**Task to carry out:** Retrieve all lines below that have the string "computer".

**Source data:**
• • •

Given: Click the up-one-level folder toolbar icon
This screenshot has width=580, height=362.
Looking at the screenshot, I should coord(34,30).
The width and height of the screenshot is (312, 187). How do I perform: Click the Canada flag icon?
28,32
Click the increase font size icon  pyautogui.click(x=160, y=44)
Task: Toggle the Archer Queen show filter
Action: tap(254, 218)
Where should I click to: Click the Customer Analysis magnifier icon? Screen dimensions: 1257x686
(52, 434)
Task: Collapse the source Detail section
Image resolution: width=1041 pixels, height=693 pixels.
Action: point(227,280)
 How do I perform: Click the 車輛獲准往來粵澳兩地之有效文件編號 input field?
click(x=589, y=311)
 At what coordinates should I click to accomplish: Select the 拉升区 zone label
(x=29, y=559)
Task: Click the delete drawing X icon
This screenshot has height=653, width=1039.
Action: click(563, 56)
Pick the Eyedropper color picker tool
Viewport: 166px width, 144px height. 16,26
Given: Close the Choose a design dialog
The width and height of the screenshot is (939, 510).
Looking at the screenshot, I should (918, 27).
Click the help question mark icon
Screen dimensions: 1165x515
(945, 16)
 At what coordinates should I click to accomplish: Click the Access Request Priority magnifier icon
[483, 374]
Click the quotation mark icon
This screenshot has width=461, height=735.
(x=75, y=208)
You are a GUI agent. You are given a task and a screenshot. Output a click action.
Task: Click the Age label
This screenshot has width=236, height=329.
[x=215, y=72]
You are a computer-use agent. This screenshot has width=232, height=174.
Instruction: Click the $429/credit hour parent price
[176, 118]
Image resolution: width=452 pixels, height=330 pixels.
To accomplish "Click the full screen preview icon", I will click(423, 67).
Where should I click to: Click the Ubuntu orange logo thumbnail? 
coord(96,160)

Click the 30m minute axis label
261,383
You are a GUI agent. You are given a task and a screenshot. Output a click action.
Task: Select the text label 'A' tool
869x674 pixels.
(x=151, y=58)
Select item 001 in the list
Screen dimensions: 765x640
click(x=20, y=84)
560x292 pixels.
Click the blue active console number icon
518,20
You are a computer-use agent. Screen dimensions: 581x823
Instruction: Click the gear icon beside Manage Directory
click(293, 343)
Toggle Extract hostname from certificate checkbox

• • •

**Output:**
You are a computer-use agent. This screenshot has width=232, height=174.
You are a computer-use agent. Screen dimensions: 581x823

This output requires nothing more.